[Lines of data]
#####
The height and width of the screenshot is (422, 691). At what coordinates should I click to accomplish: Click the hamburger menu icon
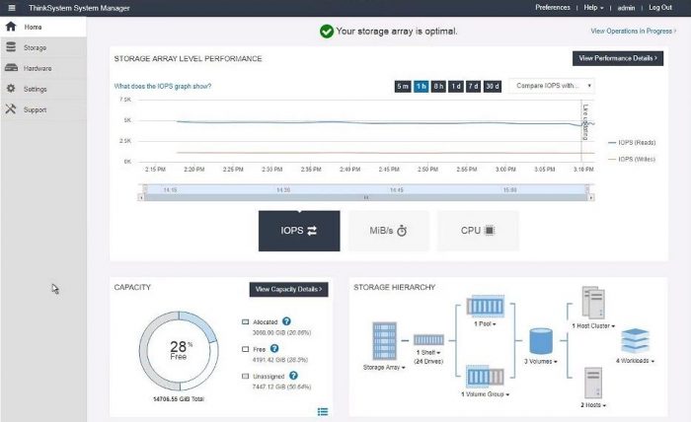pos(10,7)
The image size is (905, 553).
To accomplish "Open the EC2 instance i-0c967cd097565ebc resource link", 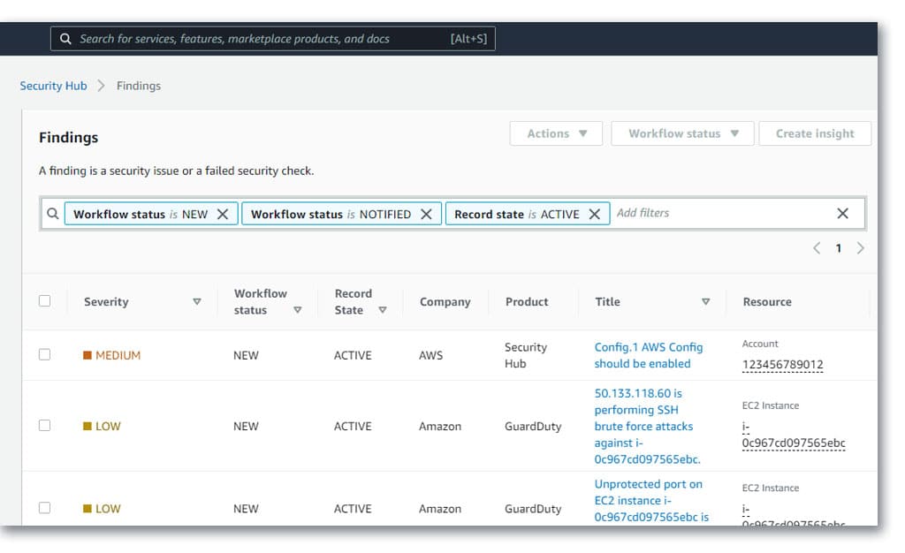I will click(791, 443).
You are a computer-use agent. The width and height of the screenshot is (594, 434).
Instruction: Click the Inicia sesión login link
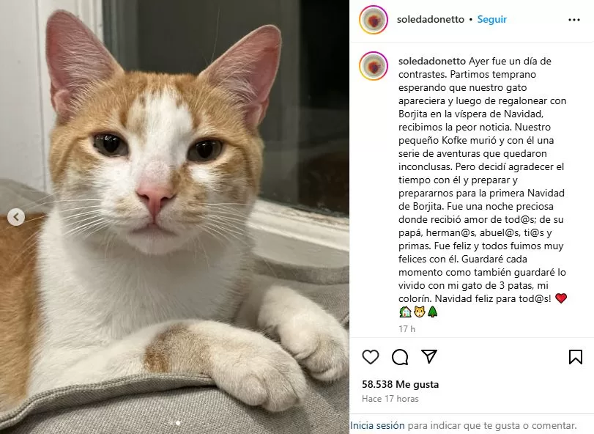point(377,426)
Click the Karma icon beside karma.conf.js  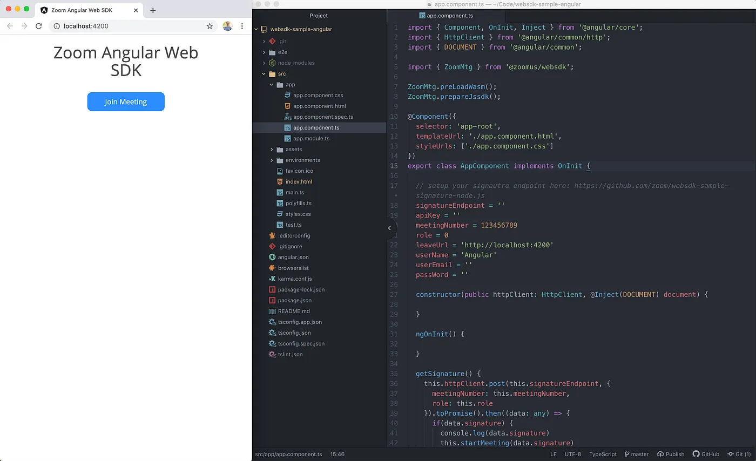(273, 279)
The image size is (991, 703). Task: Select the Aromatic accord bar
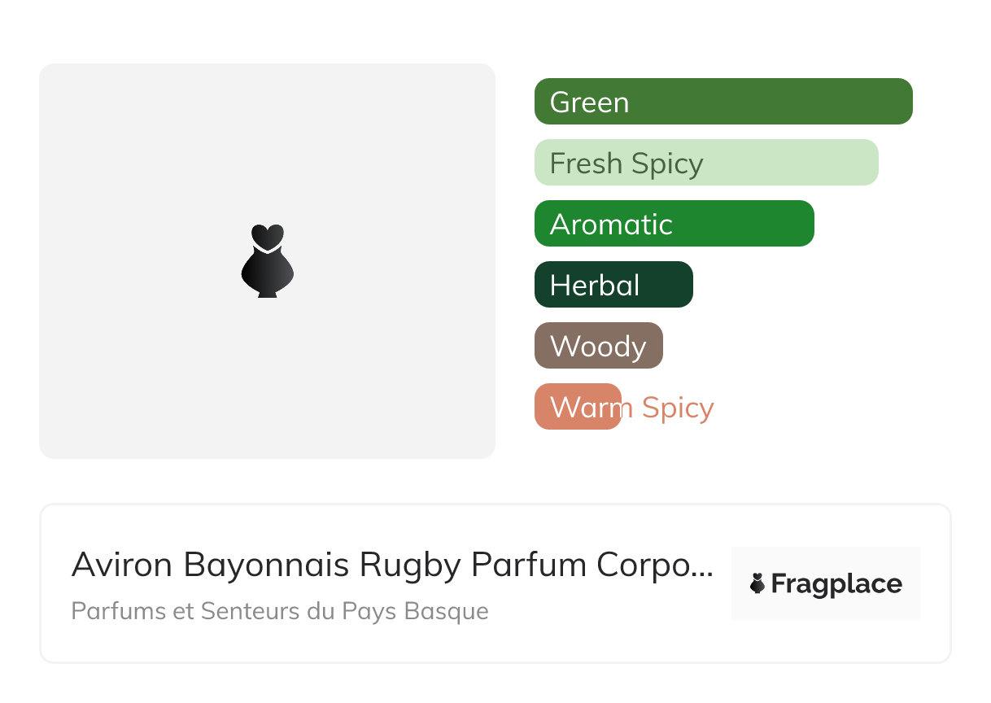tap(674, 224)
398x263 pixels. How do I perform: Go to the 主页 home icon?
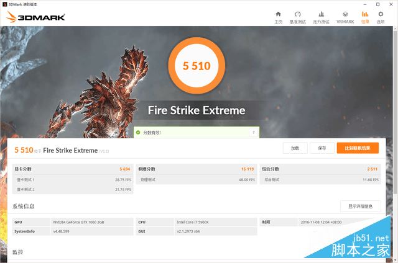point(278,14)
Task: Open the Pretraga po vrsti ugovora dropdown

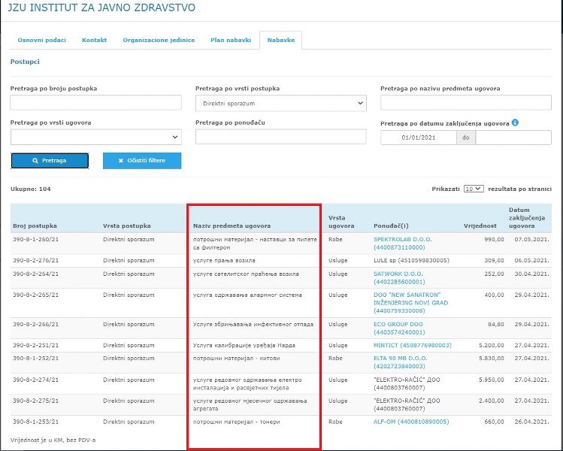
#####
:: Your goal ::
Rewrite the rows from the line containing "398x263 pixels. How" through the end of the rows, swapping "dropdown" for "menu" and keeping everything else the same. Omit the pictures from your answer.

:: Solution to this problem ::
398x263 pixels. How do I perform: Go to the 主页 home icon?
point(278,14)
Task: Open the Pretraga po vrsti ugovora menu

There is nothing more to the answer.